Enquête de MyFlow : la gestion flexible tiraillée entre enjeux de protection du capital et justification des frais de gestion

Après les errements de la gestion profilée, la gestion flexible a été très prisée des investisseurs depuis 2008, renforçant l’attrait de produits diversifiés alors délaissés. Celle-ci prône une stratégie active, c’est-à-dire laissant au gérant la latitude d’exposer son portefeuille comme il le souhaite sur toutes les classes d’actifs (plages d’exposition au risque action de 0 à 50%, voire de 0 à 100% du portefeuille).
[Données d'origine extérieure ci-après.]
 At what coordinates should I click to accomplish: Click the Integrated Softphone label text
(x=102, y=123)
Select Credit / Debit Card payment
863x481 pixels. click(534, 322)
L’objectif affiché d’une telle approche est d’adapter le portefeuille aux conditions de marchés, afin de sécuriser le capital et limiter au maximum les pertes en cas de cycle baissier, ou, au contraire, d’accompagner les cycles haussiers.
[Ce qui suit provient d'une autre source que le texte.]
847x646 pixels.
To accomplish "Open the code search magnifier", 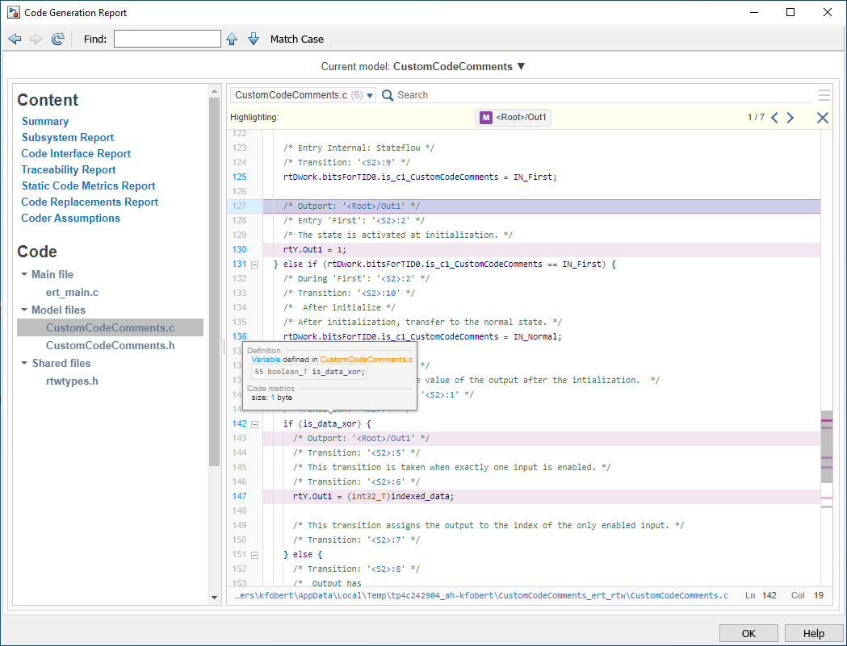I will click(x=388, y=94).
Quelques conclusions de l’étude de MyFlow

· Une stratégie qui exige un horizon d’investissement de long terme

Entre 2007 et 2012, 25% des fonds flexibles conservent le capital à condition d’être un investis sur 3 ans au minimum*. Cette proportion chute à 2%, si l’on exige une conservation du capital à l’horizon d’un an, ce qui est assez faible.

L’horizon d’investissement est un facteur-clé pour générer de la performance. En résumé, le gérant a besoin de temps pour que ses convictions de gestion démontrent leur pertinence. En effet, une gestion active n’en reste pas moins exposée à une mauvaise anticipation ou un choc extrême, vecteurs de contre-performance que seul le temps peut effacer.

· Une centaine de fonds plusefficace qu’une gestion passive entre 2007 et 2012

Une gestion indicielle basée sur les deux ETF répliquant pour 50% l’indice actions MSCI world AC et pour 50% l’indice obligataire World Government Bond Index (benchmark naturel d’une gestion diversifiée), présentait sur la période 2007 – 2012 une fréquence de gains sur 3 ans glissants de 100%, avec une moyenne des performances annualisées de 5.67% sur toutes les sous-périodes étudiées. Par rapport à ce benchmark, seule une centaine de fonds « flexibles » délivre une performance supérieure entre avril 2010 et avril 2012 tout en conservant le capital sur l’ensemble dela période.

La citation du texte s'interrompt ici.